>> Start TASK MATERIAL

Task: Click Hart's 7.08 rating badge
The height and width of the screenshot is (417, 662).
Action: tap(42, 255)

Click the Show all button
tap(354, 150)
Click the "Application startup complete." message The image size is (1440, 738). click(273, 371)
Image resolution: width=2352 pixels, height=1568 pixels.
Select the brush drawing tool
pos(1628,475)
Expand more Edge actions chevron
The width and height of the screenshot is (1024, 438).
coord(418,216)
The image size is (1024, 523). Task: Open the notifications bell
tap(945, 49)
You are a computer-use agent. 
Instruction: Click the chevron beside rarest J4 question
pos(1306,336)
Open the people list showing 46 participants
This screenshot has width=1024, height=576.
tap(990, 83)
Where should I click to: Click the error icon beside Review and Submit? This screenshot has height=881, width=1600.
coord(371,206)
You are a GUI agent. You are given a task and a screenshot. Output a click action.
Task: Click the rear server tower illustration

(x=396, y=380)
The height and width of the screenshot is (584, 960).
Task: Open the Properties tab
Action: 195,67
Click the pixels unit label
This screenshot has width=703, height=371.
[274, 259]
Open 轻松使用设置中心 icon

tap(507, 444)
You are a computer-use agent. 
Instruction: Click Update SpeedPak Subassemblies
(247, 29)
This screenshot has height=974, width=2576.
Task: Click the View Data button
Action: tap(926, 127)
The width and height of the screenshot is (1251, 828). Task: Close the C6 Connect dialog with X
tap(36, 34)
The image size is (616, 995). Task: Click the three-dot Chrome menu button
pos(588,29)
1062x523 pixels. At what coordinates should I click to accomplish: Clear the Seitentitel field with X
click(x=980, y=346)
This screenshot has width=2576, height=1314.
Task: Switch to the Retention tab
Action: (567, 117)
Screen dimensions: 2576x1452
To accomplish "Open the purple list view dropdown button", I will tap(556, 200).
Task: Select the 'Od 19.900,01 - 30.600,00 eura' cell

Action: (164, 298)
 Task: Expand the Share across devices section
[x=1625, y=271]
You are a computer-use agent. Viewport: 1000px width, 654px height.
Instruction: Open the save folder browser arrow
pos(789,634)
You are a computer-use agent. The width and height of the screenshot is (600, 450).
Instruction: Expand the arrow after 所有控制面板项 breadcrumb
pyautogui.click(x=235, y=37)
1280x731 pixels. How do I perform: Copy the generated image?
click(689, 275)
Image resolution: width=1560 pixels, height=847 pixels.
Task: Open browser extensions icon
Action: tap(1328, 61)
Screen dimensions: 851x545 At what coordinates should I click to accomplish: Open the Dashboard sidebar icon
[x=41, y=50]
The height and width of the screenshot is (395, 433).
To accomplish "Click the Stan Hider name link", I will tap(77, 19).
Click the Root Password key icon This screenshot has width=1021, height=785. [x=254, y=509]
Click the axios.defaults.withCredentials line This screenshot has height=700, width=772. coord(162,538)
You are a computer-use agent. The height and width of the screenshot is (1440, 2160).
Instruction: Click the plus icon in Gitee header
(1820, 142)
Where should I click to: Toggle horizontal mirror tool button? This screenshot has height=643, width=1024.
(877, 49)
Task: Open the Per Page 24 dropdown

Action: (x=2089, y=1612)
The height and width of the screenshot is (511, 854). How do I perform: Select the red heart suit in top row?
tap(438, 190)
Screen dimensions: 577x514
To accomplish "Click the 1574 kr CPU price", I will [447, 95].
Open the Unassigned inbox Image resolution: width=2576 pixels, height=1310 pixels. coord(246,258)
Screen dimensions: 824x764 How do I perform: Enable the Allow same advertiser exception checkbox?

>> End TASK MATERIAL

— SHORT EXERCISE —
Copy out the records word for word, starting with the line that contains "738). click(273, 371)" and going on through the line that contains "coord(371,206)", including both of those lines.

— OUTPUT OF THE EXERCISE —
Click the "Application startup complete." message The image size is (1440, 738). click(273, 371)
Image resolution: width=2352 pixels, height=1568 pixels.
Select the brush drawing tool
pos(1628,475)
Expand more Edge actions chevron
The width and height of the screenshot is (1024, 438).
coord(418,216)
The image size is (1024, 523). Task: Open the notifications bell
tap(945, 49)
You are a computer-use agent. 
Instruction: Click the chevron beside rarest J4 question
pos(1306,336)
Open the people list showing 46 participants
This screenshot has width=1024, height=576.
tap(990, 83)
Where should I click to: Click the error icon beside Review and Submit? This screenshot has height=881, width=1600.
coord(371,206)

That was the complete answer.